**Exercise directions:** Starting from the line in which "Given: Click the '(poor 80%)' italic note" appears, output every line down to the last line of the data below, exactly and without anything more.

**Data listing:**
--- START ---
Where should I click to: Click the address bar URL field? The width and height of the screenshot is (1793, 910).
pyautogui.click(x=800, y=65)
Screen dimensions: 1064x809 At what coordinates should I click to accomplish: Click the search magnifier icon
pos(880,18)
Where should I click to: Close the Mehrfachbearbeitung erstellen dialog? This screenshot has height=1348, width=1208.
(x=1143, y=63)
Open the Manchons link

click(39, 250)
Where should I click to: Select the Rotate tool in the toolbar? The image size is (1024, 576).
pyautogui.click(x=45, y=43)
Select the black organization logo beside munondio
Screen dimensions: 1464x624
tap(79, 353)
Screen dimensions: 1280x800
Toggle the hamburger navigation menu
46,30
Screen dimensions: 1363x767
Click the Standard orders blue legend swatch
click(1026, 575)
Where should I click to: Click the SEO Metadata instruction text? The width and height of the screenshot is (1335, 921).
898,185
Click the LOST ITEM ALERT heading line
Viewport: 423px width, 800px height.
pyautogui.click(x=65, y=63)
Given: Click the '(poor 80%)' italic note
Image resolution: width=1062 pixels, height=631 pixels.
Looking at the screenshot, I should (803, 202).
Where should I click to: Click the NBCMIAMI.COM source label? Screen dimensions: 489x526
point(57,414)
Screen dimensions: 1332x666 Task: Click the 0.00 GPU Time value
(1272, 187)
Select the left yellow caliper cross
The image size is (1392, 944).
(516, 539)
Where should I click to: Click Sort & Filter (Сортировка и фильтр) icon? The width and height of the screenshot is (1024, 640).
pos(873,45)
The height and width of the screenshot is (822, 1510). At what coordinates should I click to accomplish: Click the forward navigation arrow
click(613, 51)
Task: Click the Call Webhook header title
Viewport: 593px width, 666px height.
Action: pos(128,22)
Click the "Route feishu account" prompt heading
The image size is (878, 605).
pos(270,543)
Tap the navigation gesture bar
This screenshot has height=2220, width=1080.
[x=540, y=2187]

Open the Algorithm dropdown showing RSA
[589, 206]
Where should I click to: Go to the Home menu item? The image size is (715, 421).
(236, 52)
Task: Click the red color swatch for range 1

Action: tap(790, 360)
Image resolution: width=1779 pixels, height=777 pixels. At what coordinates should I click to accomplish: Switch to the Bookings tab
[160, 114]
--- END ---
**Result for this task:**
Given: Click the '(poor 80%)' italic note
Image resolution: width=1062 pixels, height=631 pixels.
Looking at the screenshot, I should (803, 202).
Where should I click to: Click the NBCMIAMI.COM source label? Screen dimensions: 489x526
point(57,414)
Screen dimensions: 1332x666 Task: Click the 0.00 GPU Time value
(1272, 187)
Select the left yellow caliper cross
The image size is (1392, 944).
(516, 539)
Where should I click to: Click Sort & Filter (Сортировка и фильтр) icon? The width and height of the screenshot is (1024, 640).
pos(873,45)
The height and width of the screenshot is (822, 1510). At what coordinates should I click to accomplish: Click the forward navigation arrow
click(613, 51)
Task: Click the Call Webhook header title
Viewport: 593px width, 666px height.
Action: pos(128,22)
Click the "Route feishu account" prompt heading
The image size is (878, 605).
pos(270,543)
Tap the navigation gesture bar
This screenshot has height=2220, width=1080.
[x=540, y=2187]

Open the Algorithm dropdown showing RSA
[589, 206]
Where should I click to: Go to the Home menu item? The image size is (715, 421).
(236, 52)
Task: Click the red color swatch for range 1

Action: tap(790, 360)
Image resolution: width=1779 pixels, height=777 pixels. At what coordinates should I click to accomplish: Switch to the Bookings tab
[160, 114]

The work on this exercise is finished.